We review a trial court’s decision to dismiss a lawsuit brought by an inmate under Chapter Fourteen for an abuse of discretion. Retzlaff v. Tex. Dep’t of Criminal Justice, 94 S.W.3d 650, 654 (Tex. App.—Houston [14th Dist.] 2002, pet. denied). A trial court abuses its discretion when it acts without reference to any guiding rules or principles. Cire v. Cummings, 134 S.W.3d 835, 838–39 (Tex. 2004).
When an inmate fails to comply with the affidavit requirements of section 14.004, the trial court may assume that the current suit is substantially similar to one previously filed by an inmate and thus is frivolous. See Samuels v. Strain, 11 S.W.3d 404, 407 (Tex. App.—Houston [1st Dist.] 2000, no pet.); Bell v. Tex. Dep’t of Criminal Justice, 962 S.W.2d 156, 158 (Tex. App.—Houston [14th Dist.] 1998, pet. denied). Section 14.004 requires an inmate to file an affidavit of previous filings that:
(1) identif[ies] each suit, other than a suit under the Family Code, previously brought by the person and in which the person was not represented by an attorney, without regard to whether the person was an inmate at the time the suit was brought; and
(2) describ[es] each suit that was previously brought by:
(A) stating the operative facts for which relief was sought;
(B) listing the case name, cause number, and the court in which the suit was brought;
(C) identifying each party named in the suit; and
(D) stating the result of the suit, including whether the suit was dismissed as frivolous or malicious under Section 13.001 or Section 14.003 or otherwise.
Tex. Civ. Prac. & Rem. Code § 14.004(a).
Here, appellant filed an affidavit purportedly complying with this section that lists only two previous filings. However, appellant did not (a) describe the operative facts of one of the cases included in the affidavit or (b) list the case name and cause number or identify the parties in the other. Cf. Samuels, 11 S.W.3d at 405, 407 (concluding that trial court did not abuse its discretion in dismissing inmate’s claim because, inter alia, inmate failed to list the operative facts or identify the parties in one of the cases included in his affidavit). Furthermore, in his claim, appellant stated that he has initiated numerous “rounds” of habeas corpus petitions and identifies a published opinion that he alleges held he could attack his Texas Youth Commission adjudication through a habeas proceeding. He also describes at least two petitions for writs of mandamus in his pleading. None of these previous filings are included in his affidavit.

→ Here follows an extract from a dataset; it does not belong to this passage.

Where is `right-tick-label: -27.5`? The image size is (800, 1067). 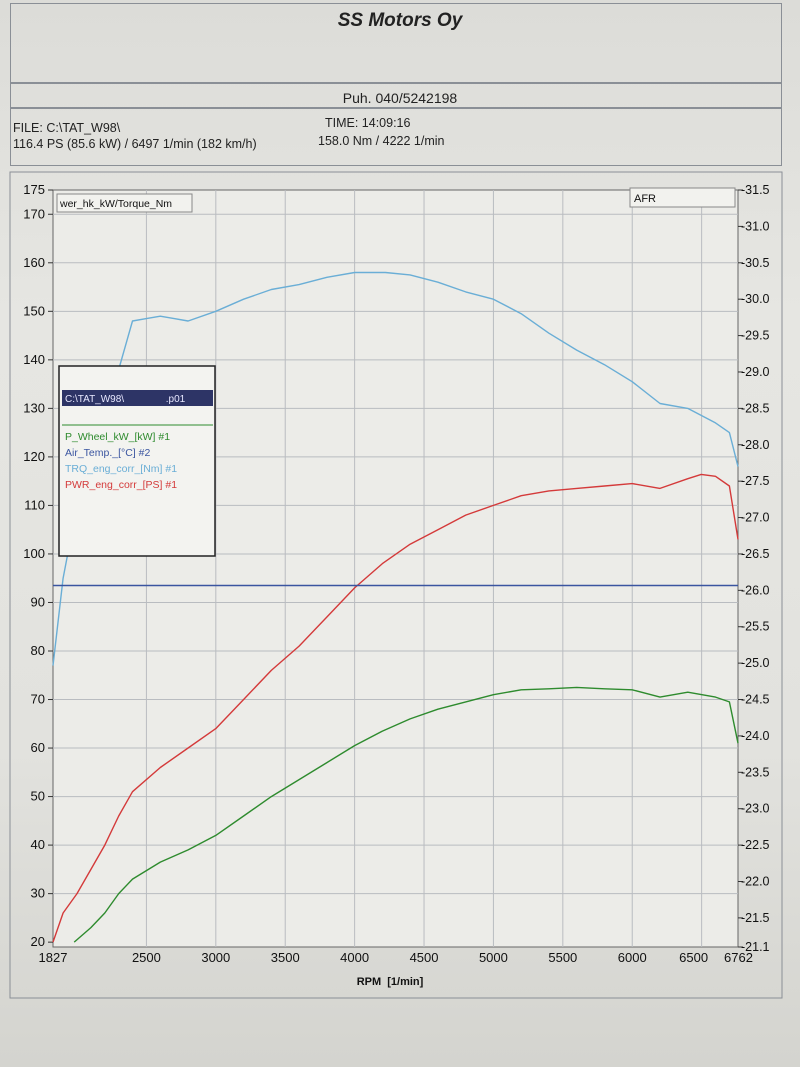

Under these circumstances, the trial court was entitled to presume the instant suit was substantially similar to one of his previous filings and dismiss it as frivolous. See id. at 407; Bell, 962 S.W.2d at 158. We thus overrule his issue regarding dismissal of his suit under Chapter 14, and do not reach his issues relating to the merits of his Chapter 103 claims.[3]
Conclusion
Having considered and overruled those issues necessary to the disposition of this appeal, we affirm the judgment of the trial court.
/s/ John S. Anderson
Justice
Panel consists of Chief Justice Hedges and Justices Anderson and Christopher.
[1] According to the State, appellant was originally incarcerated in the TDCJ for burglary, but committed additional offenses while incarcerated. He is currently serving two concurrent sentences for possession of a deadly weapon in a penal institution.

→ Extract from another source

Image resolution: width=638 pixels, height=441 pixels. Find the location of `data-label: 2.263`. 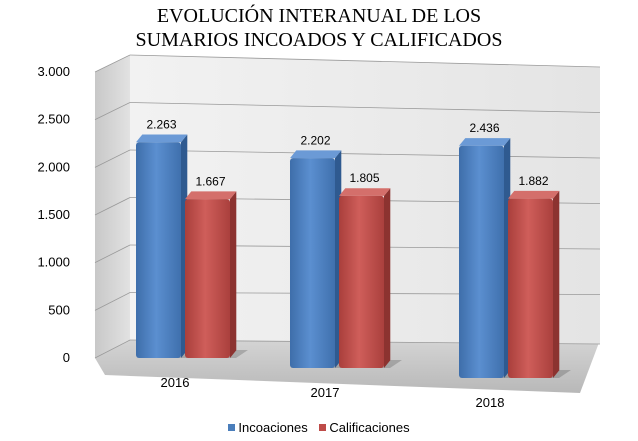

data-label: 2.263 is located at coordinates (161, 125).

[2] Chapter 103 provides for compensation for persons wrongfully imprisoned. As is relevant here, a person is entitled to compensation if he has been granted relief on the basis of actual innocence of the crime for which he was sentenced. Tex. Civ. Prac. & Rem. Code § 103.001(a) (Vernon 2005). As noted above, appellant stated that the habeas relief was granted because the jury found him not responsible for his delinquent conduct due to mental illness or mental retardation. See Tex. Fam. Code § 55.51(a) (Vernon 2008). He thus was not granted relief on the basis of actual innocence.
[3] See Tex. R. App. P. 47.4 (stating that when issues are settled, court should write a brief memorandum opinion no longer than necessary to advise the parties of the court’s decision and the basic reasons for it).